Para muchos economistas la imagen de la gente, de esos individuos que sufren el impacto de todas las decisiones económicas, se ha borrado de la agenda de esta profesión desde hace varias décadas. Su sustitución ha sido evidente: los equilibrios macroeconómicos prioridad absoluta, porque sin ellos, y ahí sí entra la gente, quienes pagarán las consecuencias serán precisamente esos individuos, sus familias, su sociedad, su país.
Es indiscutible que la hiperinflación es el peor impuesto para los pobres; los desequilibrios fiscales obligan al endeudamiento que terminará pagándolo la población, la actual y las generaciones futuras. También es cierto que si la economía no crece es imposible que la situación de la población mejore. Sin embargo, y ahí nace un punto diluido, muchos de estos argumentos tienen un pero porque para eso existe la política pública, las decisiones del Estado para minimizar o mejor evitar que costos y beneficios caigan de manera injusta sobre sectores de personas.

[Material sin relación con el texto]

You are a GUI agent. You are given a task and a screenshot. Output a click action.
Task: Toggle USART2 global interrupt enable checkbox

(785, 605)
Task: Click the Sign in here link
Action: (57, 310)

La verdad es que hoy los economistas nos enfrentamos a algo que nunca soñamos: la salud nos desbarató el panorama, nos cuestiona lo que han sido nuestras premisas, y peor aún, los objetivos de nuestro ejercicio profesional. Por lo menos a estas generaciones no nos había tocado una crisis cuyas causas iniciales estuvieran fuera de nuestro dominio. Aún más, las soluciones obvias ahora si para reducir sus costos económicos y sociales, también se enfrentan a algo que no solo no manejamos, sino que y esto es lo más grave, no queremos reconocer.
Cuando una economía se cae 6.9% en un solo año, 2020, la actitud obvia de quienes conocen el tema es explorar todas las vías para reactivarla. Pero en esta realidad tan nueva, compleja y dolorosa este proceso puede acelerar aún más las muertes de esos individuos que supuestamente tenemos que salvar obviamente de la pobreza. Es decir ¿estamos entre la pobreza y la muerte?
Para no tener que afrontar semejante posibilidad reaccionamos con indiferencia y se busca el apoyo en estrategias que no son de nuestra responsabilidad: la vacuna y ese cuidado que debe asumir cada individuo. De esta manera nos podemos concentrar en lo que nos corresponde: que la economía vuelva a retomar su dinámica y que los demás resuelvan lo que de manera indignante se podrían catalogar como los daños colaterales, las muertes y los contagios.
Esto parecería ser lo que está sucediendo en Colombia donde hasta los políticos se olvidan de lo que está sucediendo en el sector salud absolutamente desbordado y, sobre todo, sin el real apoyo ni del gobierno ni de la ciudadanía.
Asombra la indiferencia de los economistas ante la pandemia y su incapacidad de comunicarse con los médicos cuyo clamor no los conmueve como si la economía y la salud no tuvieran sus destinos unidos en estos momentos difíciles.
Si esta realidad se aceptara se estarían buscando alternativas para que haya espacio para no frenar ese creciente económico que es meta prioritaria de muchos, pero reconociendo que los niveles de la pandemia nos desbordaron.